Lightspeed #134, July 2021

Lightspeed #134, July 2021

“Miss the Zen but Miss You More” by Everdeen Mason

“How to Become an Ancestor” by Nicole D. Sconiers

“Innocent Bird” by Rachel Swirsky

“A Smell of Jet Fuel” by Andrew Dana Hudson

“No Lies Detected” by Russell Nichols

“Amber Dark and Sickly Sweet” by Lulu Kadhim

Reviewed by Mike Bickerdike

This month, Lightspeed changes the magazine’s usual structure of two original SF and two original fantasy short stories, by additionally offering two flash fiction stories: one SF and one fantasy.

“Miss the Zen but Miss You More” by Everdeen Mason is a SF short story in which a young woman spends multiple days alone in an orbiting zero-gravity sensory deprivation pod. While this may sound like a nightmare, the protagonist has willingly undertaken this as the ultimate meditation retreat to find her better self. But stuck in her own thoughts, with only her AI to talk to, the time passes with an increasing degree of anxiety and doubt. The sense of isolation is quite nicely handled, and the introspection comes across as mostly convincing. I couldn’t help thinking it was a highly unlikely scenario, however, which reduced the story’s impact.

“How to Become an Ancestor” by Nicole D. Sconiers is a piece of flash fiction, which explores what is required in the nature of one’s death to become an ‘ancestor’. Told from the perspective of a murdered woman who has been rendered in graffiti on a wall for posterity, the tale is rather light and insubstantial. Moreover, as the woman appears to have been dead for only a matter of months, ‘ancestor’ doesn’t seem to be the right word here.

“Innocent Bird” by Rachel Swirsky is a fantasy short story that features a teenage Japanese girl with several causes for worry and anxiety; her mother has left her and her father, she’s falling in love with another girl from high school, and like her absent mother, she’s growing small, feathered wings on her back. While the girl’s concerns and outlook come across as lacking in maturity, this is a thoughtful—and probably accurate—portrayal of high school girls challenged by change and uncertainty. Quite light in touch and tone, I imagine the story would be best enjoyed by young adult readers who are looking for fantasy romance.

“A Smell of Jet Fuel” by Andrew Dana Hudson is a powerful SF short story. The future invention of a time travel machine enables tourists to visit the 107th floor of the World Trade Centre South Tower on the morning of 9/11. There to witness the second plane hit their tower, the tourists have 30 minutes to experience the terrorist disaster before they have to leave. But being an SF story, the plot unfolds in an unexpected and interesting direction. Intriguing and rather compelling, this is a solid time-travel story and is recommended, with only one caveat: those with personal links to 9/11 might find the story rather dark and challenging.

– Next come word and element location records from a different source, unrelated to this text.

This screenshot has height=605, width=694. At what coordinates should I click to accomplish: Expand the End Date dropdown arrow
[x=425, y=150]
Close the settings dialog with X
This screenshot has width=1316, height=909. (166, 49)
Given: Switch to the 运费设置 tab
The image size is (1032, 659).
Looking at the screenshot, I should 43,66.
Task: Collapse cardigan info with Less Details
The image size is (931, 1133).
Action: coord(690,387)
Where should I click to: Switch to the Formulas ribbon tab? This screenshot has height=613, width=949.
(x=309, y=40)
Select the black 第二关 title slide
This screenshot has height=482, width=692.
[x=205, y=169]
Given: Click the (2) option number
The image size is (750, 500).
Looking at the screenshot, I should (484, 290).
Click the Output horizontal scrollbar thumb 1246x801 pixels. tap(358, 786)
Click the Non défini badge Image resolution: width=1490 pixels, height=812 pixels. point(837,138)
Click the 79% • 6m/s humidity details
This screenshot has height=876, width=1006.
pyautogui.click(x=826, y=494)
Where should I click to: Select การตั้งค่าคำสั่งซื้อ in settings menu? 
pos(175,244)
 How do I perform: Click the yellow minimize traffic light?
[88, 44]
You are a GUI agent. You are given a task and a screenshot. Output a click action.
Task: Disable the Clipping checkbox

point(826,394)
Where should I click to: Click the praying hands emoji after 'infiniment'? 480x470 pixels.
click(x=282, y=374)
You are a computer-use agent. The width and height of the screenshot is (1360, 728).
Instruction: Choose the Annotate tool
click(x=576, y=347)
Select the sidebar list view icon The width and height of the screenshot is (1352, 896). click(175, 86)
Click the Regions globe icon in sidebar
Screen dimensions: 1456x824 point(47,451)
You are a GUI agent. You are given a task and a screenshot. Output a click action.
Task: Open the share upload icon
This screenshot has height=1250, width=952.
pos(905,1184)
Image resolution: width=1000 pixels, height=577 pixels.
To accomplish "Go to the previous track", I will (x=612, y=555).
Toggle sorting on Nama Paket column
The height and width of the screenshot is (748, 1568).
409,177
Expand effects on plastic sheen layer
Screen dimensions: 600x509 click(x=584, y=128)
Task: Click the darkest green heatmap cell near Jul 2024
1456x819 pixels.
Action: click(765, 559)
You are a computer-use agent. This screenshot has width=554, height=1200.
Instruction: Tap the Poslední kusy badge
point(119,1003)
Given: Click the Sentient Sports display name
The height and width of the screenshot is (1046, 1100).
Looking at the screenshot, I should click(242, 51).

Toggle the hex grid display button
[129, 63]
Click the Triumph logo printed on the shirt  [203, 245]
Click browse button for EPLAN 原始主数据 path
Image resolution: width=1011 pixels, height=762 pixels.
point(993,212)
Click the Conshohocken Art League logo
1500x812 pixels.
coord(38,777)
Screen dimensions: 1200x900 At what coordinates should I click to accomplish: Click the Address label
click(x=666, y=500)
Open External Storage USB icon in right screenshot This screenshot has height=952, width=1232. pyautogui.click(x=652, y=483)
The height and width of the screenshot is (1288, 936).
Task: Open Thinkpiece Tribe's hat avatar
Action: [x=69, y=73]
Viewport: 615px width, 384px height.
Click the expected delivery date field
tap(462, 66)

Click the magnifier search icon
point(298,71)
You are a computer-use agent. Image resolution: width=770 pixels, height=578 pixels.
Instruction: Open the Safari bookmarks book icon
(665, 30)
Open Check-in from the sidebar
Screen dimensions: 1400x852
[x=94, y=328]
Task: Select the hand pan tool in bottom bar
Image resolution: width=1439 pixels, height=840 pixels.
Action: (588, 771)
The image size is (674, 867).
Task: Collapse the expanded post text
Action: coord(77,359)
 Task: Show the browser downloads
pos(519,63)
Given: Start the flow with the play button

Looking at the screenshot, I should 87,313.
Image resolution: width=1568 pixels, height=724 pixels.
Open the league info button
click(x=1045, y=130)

“No Lies Detected” by Russell Nichols is a piece of flash fiction based on the Pinocchio fable. A robot is constructed and given AI programming that can spot a lie. Dealing with issues of control and the paradoxes that can underly truth and lies, it’s quite satisfying for flash fiction.

“Amber Dark and Sickly Sweet” by Lulu Kadhim is an imaginative, but grim and pessimistic, fantasy short story. Young women are held as ‘farms’ for honeybees and are treated as both walking hives and as sex slaves. As the background and reason for the hive women is not given, the story can only really be interpreted as a moral allegory for our modern world and gender inequality. From this perspective, the message regarding the objectification of women, though laudable and well-meant, seemed rather bluntly made. The story deserves credit for the imaginative idea, however.